───── Potongan Teks

Guru Cuma Satu, Tapi Murid Harus Menguasai Semua Pelajaran?



“Kalau guru cuma nguasain satu pelajaran, kenapa murid harus nguasain semua pelajaran?”
            Begitulah kira-kira postingan yang marak muncul di lini masa saya setiap tahunnya saat mendekati UN dan SBMPTN sejak saya masuk SMA, membeli hape, terus bikin line. Untungnya bapak-ibu guru walau hapenya canggih-canggih, mainnya kalau enggak facebook ya whatsapp.
            Saya bingung harus memulainya dari mana, tapi yang pasti saya kesal. Mereka-mereka yang ngeposting ini merasa banget dituntut untuk “menguasai” banyak pelajaran. Seolah-olah dituntut untuk memahami fisika kuantum, biologi mikro, atau pertentangan kelas. Padahal kan ya lulus UN itu Cuma butuh nilai 5,5. Nilai rapor pun asal ga macem-macem kayak ngerokok, mabok, atau kurang ajar seperti neriakin “MOBA KOK ANALOG?!” ke guru yang main mobile legend, bakal disulap melampaui ketuntasan.
            Lagi pula, siapa yang bilang untuk jadi guru itu cuma perlu bisa satu pelajaran? Jelas keliru ini. Contoh sederhananya sih kemampuan berbahasa guru yang kurang bagus akan berpengaruh buruk ke kemampuan guru tersebut menyampaikan materi. Contoh lainnya kalau guru biologi ga ngerti matematika, gimana mau ngejelasin materi persilangan sama frekuensi genotipe dalam populasi? Atau yang paling fatal kalau guru PKN buta sejarah, ya tiap ngajar bahasnya pasti G30S/PKI berdasarkan broadcast whatsapp.  Terus kok gak mikir gitu ya, emangnya guru-guru kita ini sebelumnya enggak pernah jadi murid? Aduh~

“Iya sih bener, tapi kan aku ga mau jadi guru?”
            Hmmm. Tapi kalian mau kuliah kan? Mau masuk mana? Teknik? Yakin ga bakal perlu matematika, fisika, sama kimia lagi? Terserah deh mau sebutin jurusan apa karena mau masuk jurusan apapun waktu bikin skripsinya mesti make ilmu bahasa Indonesia. Sama juga dengan matematika yang sering dibutuhkan waktu penelitian.

──────────
───── Data Hasil Ekstraksi

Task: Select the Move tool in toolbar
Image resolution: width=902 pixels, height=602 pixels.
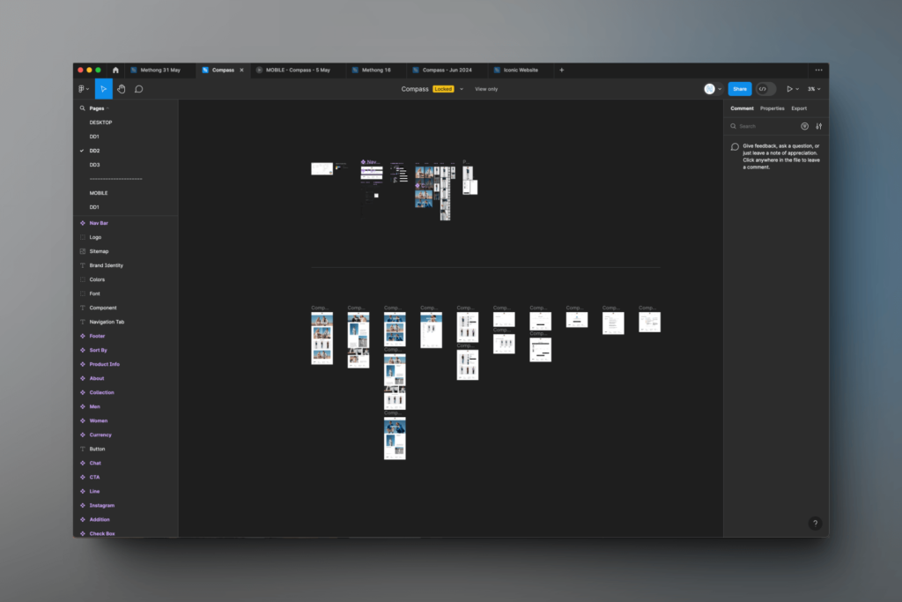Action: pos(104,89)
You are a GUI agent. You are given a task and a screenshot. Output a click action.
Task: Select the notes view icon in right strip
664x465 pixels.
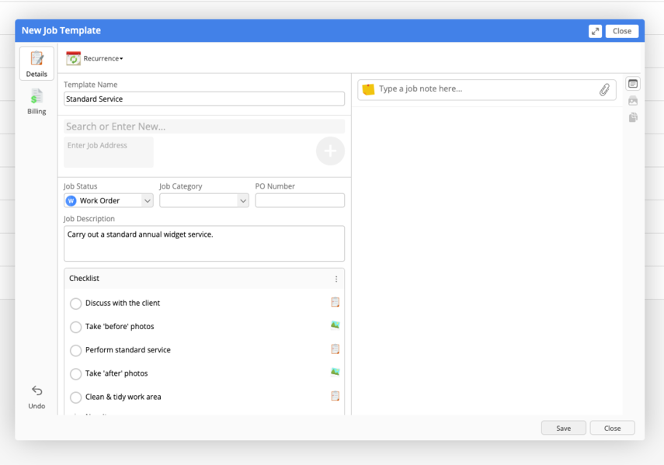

──────────
───── Data Hasil Ekstraksi

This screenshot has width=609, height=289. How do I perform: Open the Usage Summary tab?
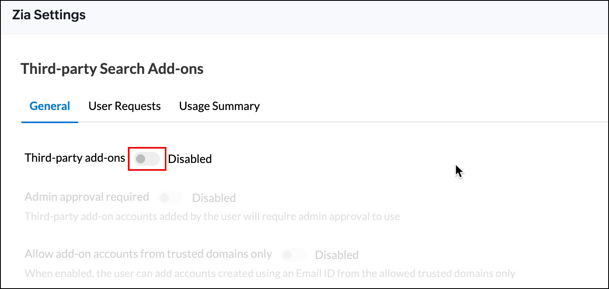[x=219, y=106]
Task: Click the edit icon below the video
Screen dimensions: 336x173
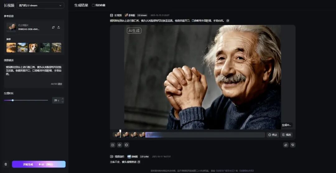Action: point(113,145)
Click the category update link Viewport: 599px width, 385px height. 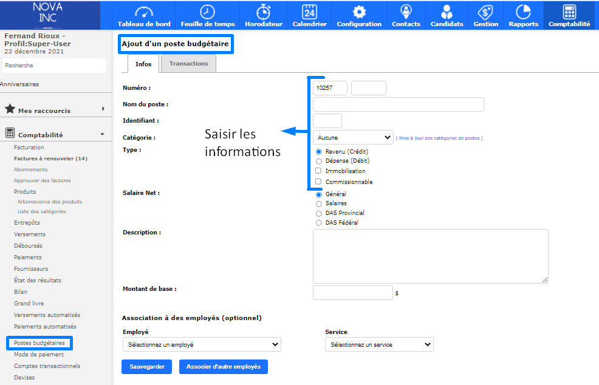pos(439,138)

──────────

Deskripsi Latihan ▸
Dalam teks tentang guru dan murid ini, berapa nilai yang disebut cukup untuk lulus UN? Jawablah hanya berdasarkan teks, tanpa memakai catatan.

Jawaban Tertulis ▸
Nilai 5,5.